A Cleveland man who says he rushed a friend with a gunshot wound to the Cleveland Clinic now claims that good deed ended with him in handcuffs and sexually assaulted by hospital police. Ibrahim Alim has filed a federal lawsuit accusing a Cleveland Clinic officer of inserting a finger into his anus while he was detained outside the emergency department. The suit seeks $10 million in damages and names Clinic officers and the City of Cleveland among the defendants.
According to a federal complaint described by Cleveland.com, Alim says Cleveland Clinic police arrested and searched him after he brought his wounded friend to the ER, and that officers committed sexual assault, battery, and failed to intervene. The filing says he has suffered physical pain and post-traumatic stress disorder and lays out claims including false arrest, illegal search, excessive force, false imprisonment, and violation of due process.
########################################
▶ [SET OF TASKS]
1) In the report on Ibrahim Alim's lawsuit:
(a) How much money in damages does the suit seek?
(b) Which outlet described the federal complaint?
(c) Besides physical pain, what condition does the filing say Alim has suffered?
2) Does each statement agree with the report on Ibrahim Alim's lawsuit? Answer yes or no for each, quoting the words of the report that decide it.
(a) Alim filed his lawsuit in state court.
(b) The City of Cleveland is one of the defendants.
(c) Alim was detained inside the emergency department.
3) Pick up the report on Ibrahim Alim's lawsuit after its final sentence and continue it.

▶ [DATA SECTION]
########################################
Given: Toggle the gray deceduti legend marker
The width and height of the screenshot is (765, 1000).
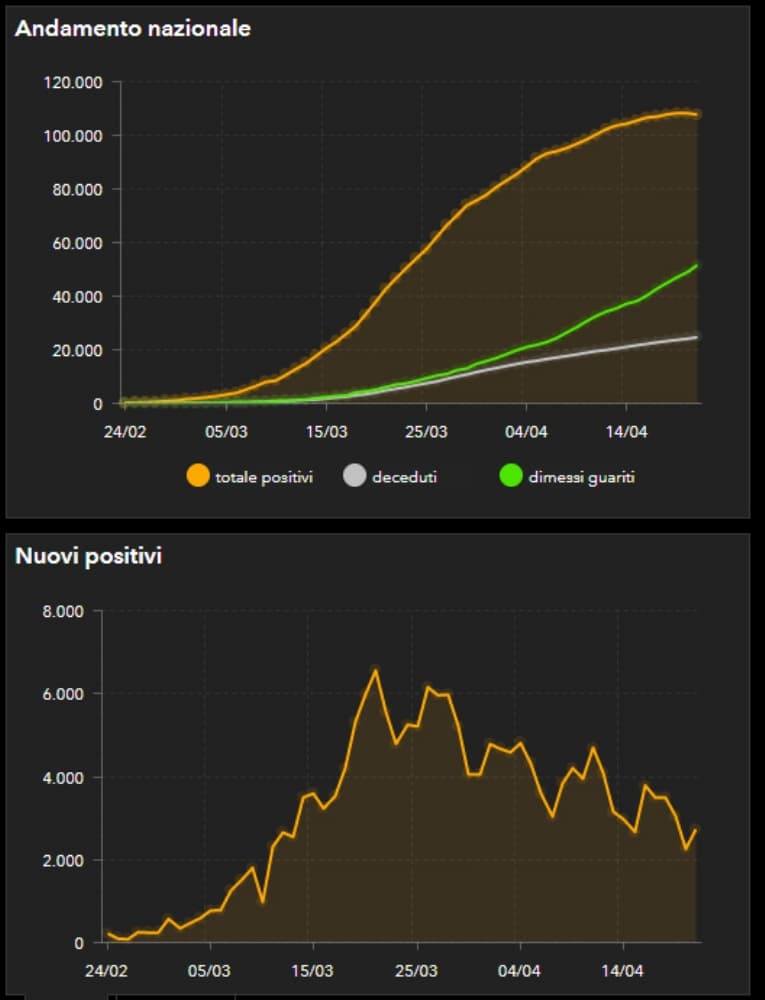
########################################
▶ [ANSWERS GIVEN]
1)
(a) $10 million
(b) Cleveland.com
(c) Post-traumatic stress disorder

2)
(a) No: "has filed a federal lawsuit"
(b) Yes: "names Clinic officers and the City of Cleveland among the defendants"
(c) No: "while he was detained outside the emergency department"

3)
Body-camera footage and detention
Body-worn camera video obtained by Signal Cleveland shows officers approaching Alim within seconds of his car pulling into the Clinic’s circle drive, taking his keys, and quickly restraining him just outside the emergency doors. Signal’s reporting notes that the initial encounter unfolds in about 23 seconds and that officers’ written accounts differ on whether Alim resisted, even as the footage shows him calling out about his injured friend while he sits handcuffed in a cruiser. The outlet also published excerpts from the Clinic’s internal procedures that spell out how officers are instructed to respond when someone arrives with a gunshot wound.
Clinic policy under scrutiny
The Cleveland Clinic has a written procedure directing officers to detain “any person or vehicle accompanying the victim,” a policy Clinic representatives say is aimed at protecting patients, staff, and visitors. State Rep. Darnell Brewer, who told News 5 he watched Alim’s detention unfold, has warned that rules like this could scare people away from rushing gunshot victims to the hospital. National and local legal scholars have criticized the Clinic’s blanket approach as legally shaky and potentially unconstitutional, an assessment outlined by Axios.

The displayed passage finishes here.